Instituto Nacional de Infectologia Evandro Chagas: centenário da construção da pesquisa clínica em Manguinhos

A Brasiliana Fotográfica publica o terceiro e último artigo da trilogia em comemoração ao centenário do Instituto Nacional de Infectologia Evandro Chagas, com um texto de autoria de Dilene Raimundo do Nascimento, pesquisadora do Departamento de Pesquisa da Casa de Oswaldo Cruz/Fiocruz, instituição parceira do portal. Da construção de um centro de ciência na Fazenda de Manguinhos – o Castelo Mourisco – surgiu a ideia de um hospital dedicado aos experimentos, resultantes das expedições científicas realizadas pelos cientistas do Instituto Soroterápico Federal, denominado de Instituto Oswaldo Cruz, em 1908. O novo hospital estaria de acordo com os princípios da moderna higiene, com inspiração no Hospital Pasteur de Paris e a assistência ambulatorial, as internações e os cuidados médicos estariam atrelados a finalidades científicas. O projeto inicial foi assinado pelo arquiteto Luiz de Moraes Júnior, também responsável pela construção do Pavilhão Mourisco. O processo de construção foi registrado pelo fotógrafo J. Pinto. Ao longo de sua história, o Hospital de Manguinhos foi denominado Hospital de Doenças Tropicais, Hospital Oswaldo Cruz, Hospital Evandro Chagas, Centro de Pesquisa Clínica Hospital Evandro Chagas, Instituto de Pesquisa Clínica Evandro Chagas (IPEC) e, desde 2010, Instituto Nacional de Infectologia Evandro Chagas.

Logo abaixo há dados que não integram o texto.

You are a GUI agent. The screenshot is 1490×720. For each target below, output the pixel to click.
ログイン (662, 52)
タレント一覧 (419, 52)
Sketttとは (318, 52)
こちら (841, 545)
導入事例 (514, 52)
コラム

Instituto Nacional de Infectologia Evandro Chagas: centenário da construção da pesquisa clínica em Manguinhos

Dilene Raimundo do Nascimento*

 

A ideologia do progresso e da civilização, vigente no início do século XX, no Brasil (Benchimol,1990), fez de Oswaldo Cruz, como diretor geral da Saúde Pública, nomeado em 1903, o responsável por erradicar as epidemias que ocorriam na cidade do Rio de Janeiro – febre amarela, varíola e peste – sobre as quais Rodrigues Alves, eleito presidente da República em 1902, disse no Manifesto à Nação: “Aos interesses da imigração, dos quais depende em máxima parte o nosso desenvolvimento econômico, prende-se a necessidade do saneamento desta capital (…)” (1) .

A campanha de saneamento da capital do país empreendida por Oswaldo Cruz foi exitosa e ele pode capitalizar seu prestígio para o Instituto Soroterápico Federal, do qual era também diretor. Da construção de um centro de ciência na Fazenda de Manguinhos – o Castelo Mourisco – surgiu a ideia de um hospital dedicado aos experimentos, resultantes das expedições científicas realizadas pelos cientistas do Instituto Soroterápico Federal, denominado de Instituto Oswaldo Cruz, em 1908.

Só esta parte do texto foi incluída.